I wish I could say that we had another moment. A deathbed moment of recognition. But I consoled myself that we had what we had. A lifetime of closeness. He drifted off to sleep, and I held his hand while he took a last breath. One last deep, struggling breath. Then a groan. Then beeps and echoes of hospital machinery. Then nothing. I had signed a DNR order. He was gone.

Lou was there for the two days my father struggled to breathe in the hospital. We never spoke Roland’s name. We
didn’t talk shop. We talked about my father and how he loved me. We talked about how my father had even tolerated my first husband, my last boyfriend, my temper, my rebelliousness.

“He saw himself in you, Cass,” Lou said. “You’re talented, but even if you were a shy, retiring housewife with a ditch-digging, beer-swilling husband and a minivan full of screaming brats, he would have loved you.”

Even as Lou said it and I smiled at the ridiculousness of
me
being a housewife, I knew it was true. I was loved simply because I was born.

We cremated him. I didn’t want an open-casket wake. I didn’t want to look at a piece of waxen corpse and think of him in a box. So we cremated him. Just Lou and I were there beforehand.
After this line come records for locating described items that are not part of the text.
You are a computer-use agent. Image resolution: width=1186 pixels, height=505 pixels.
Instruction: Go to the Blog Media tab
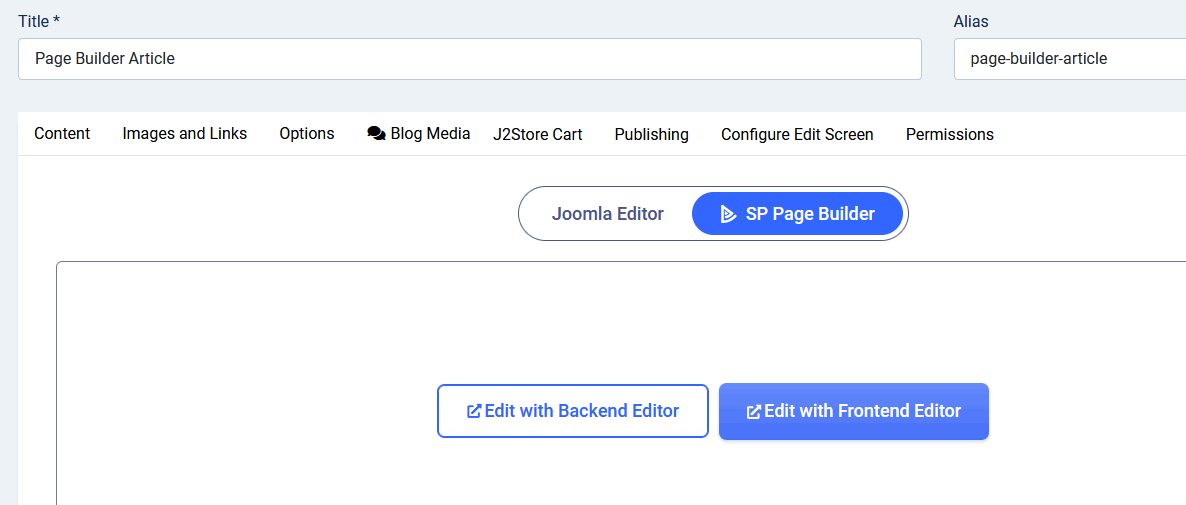[430, 134]
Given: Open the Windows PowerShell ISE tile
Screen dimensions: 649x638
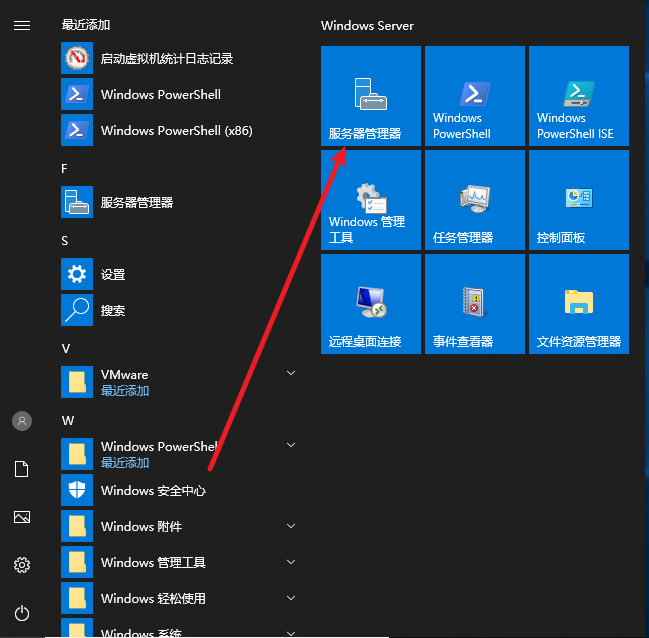Looking at the screenshot, I should (x=579, y=96).
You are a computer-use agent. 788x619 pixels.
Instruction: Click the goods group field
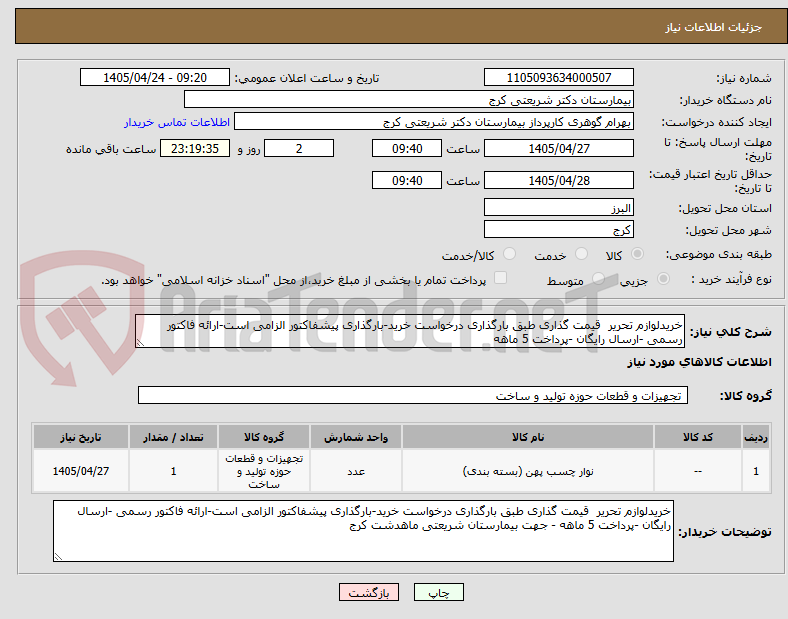click(x=413, y=395)
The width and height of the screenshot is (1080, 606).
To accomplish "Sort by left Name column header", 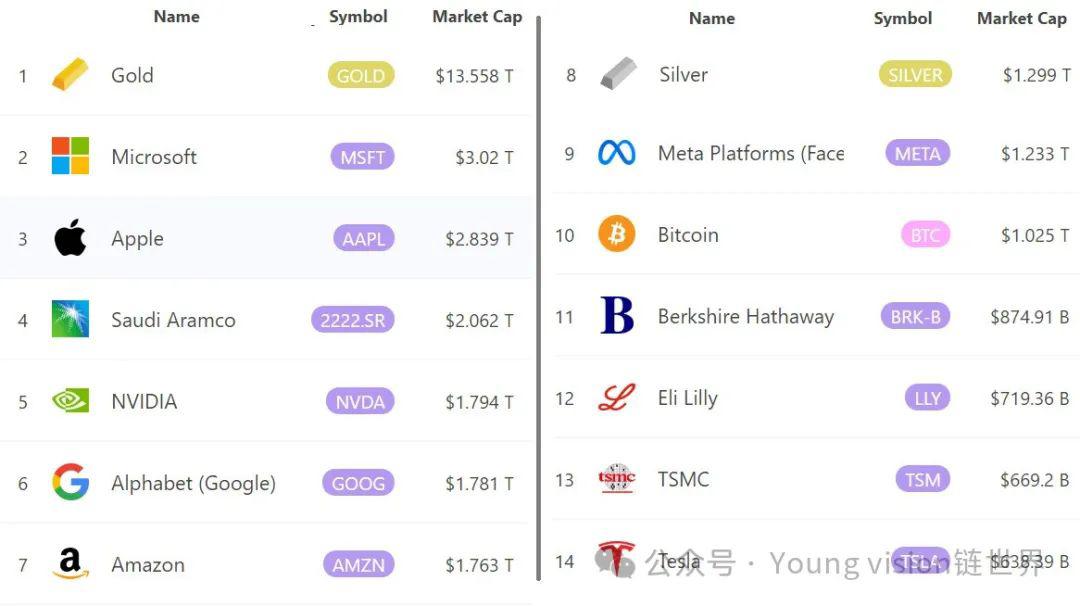I will click(176, 17).
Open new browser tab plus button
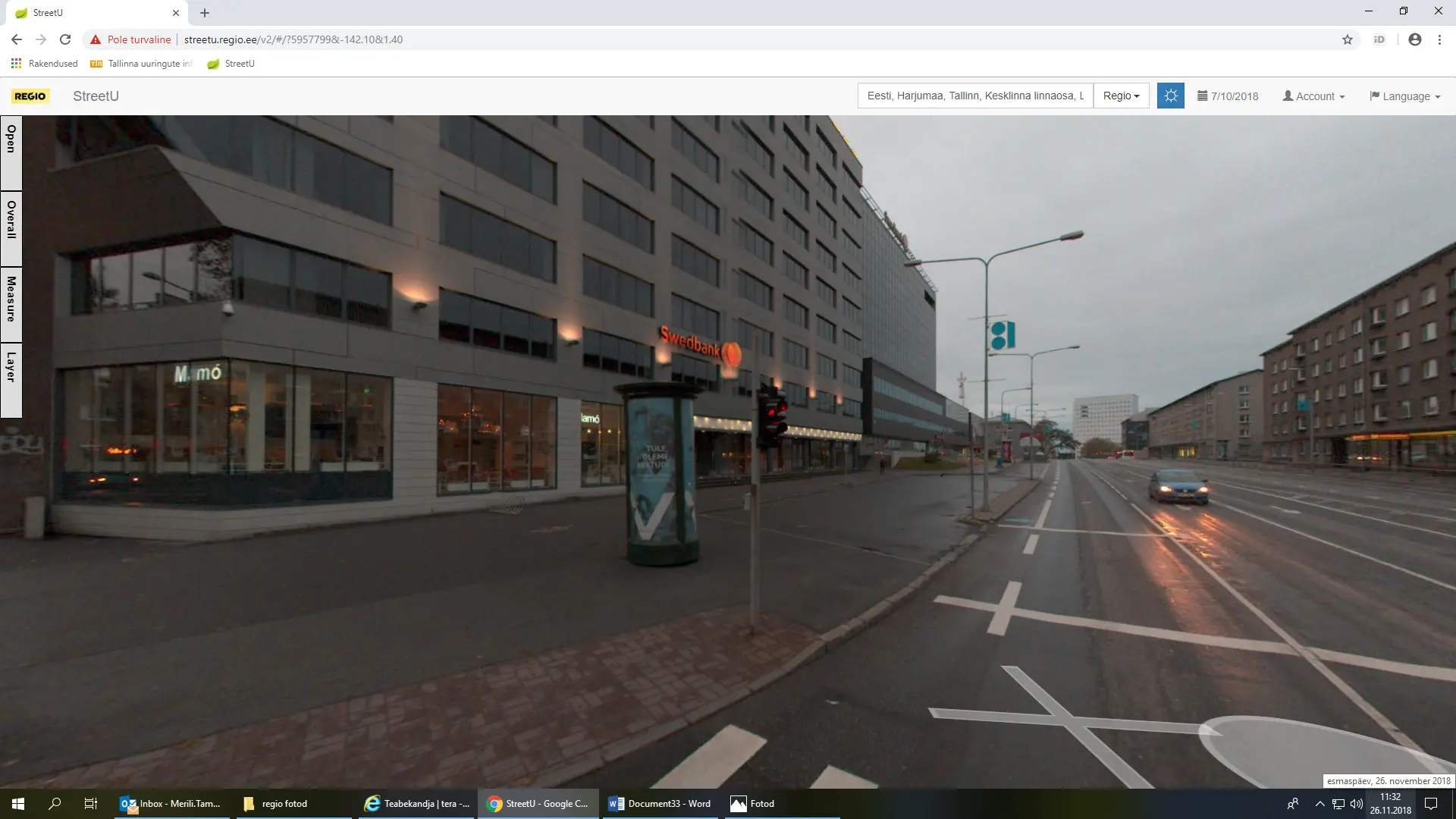 pyautogui.click(x=205, y=13)
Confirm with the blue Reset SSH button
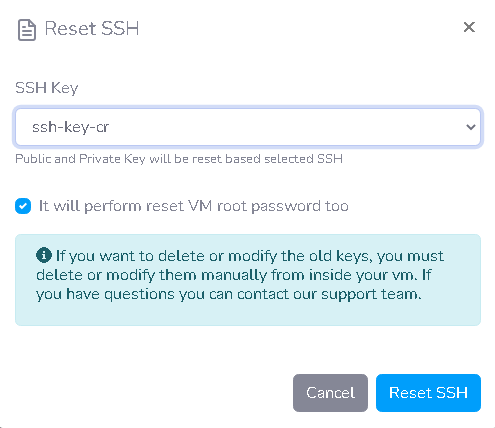Screen dimensions: 495x428 pos(428,393)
We didn’t say prayers. Just words. “I miss you. I love you,” I whispered before they took his body to be burned. For Lou, simply, “Say hello to Helen for me.” I thought of scattering the ashes in the ocean. That seemed romantic to me. But my father hated the beach. Hated the sand and the stickiness and sweat. And after years of watching him slip away from me, I wanted him close. So I told them I wanted to take him home…to José and my apartment.

After they burned him, I returned to my apartment. It suddenly felt claustrophobic to me. Because now I had no other purpose. I would go to work; I would come home; I would drink coffee; I would drink tequila; I would stay up too late; but I would not now have Stratford Oaks. I wouldn’t have somewhere to go and someone to love and
care for. Maybe Maria was right. She needed her baby, Roland Riggs. My baby had died. Now I had no one. Only José.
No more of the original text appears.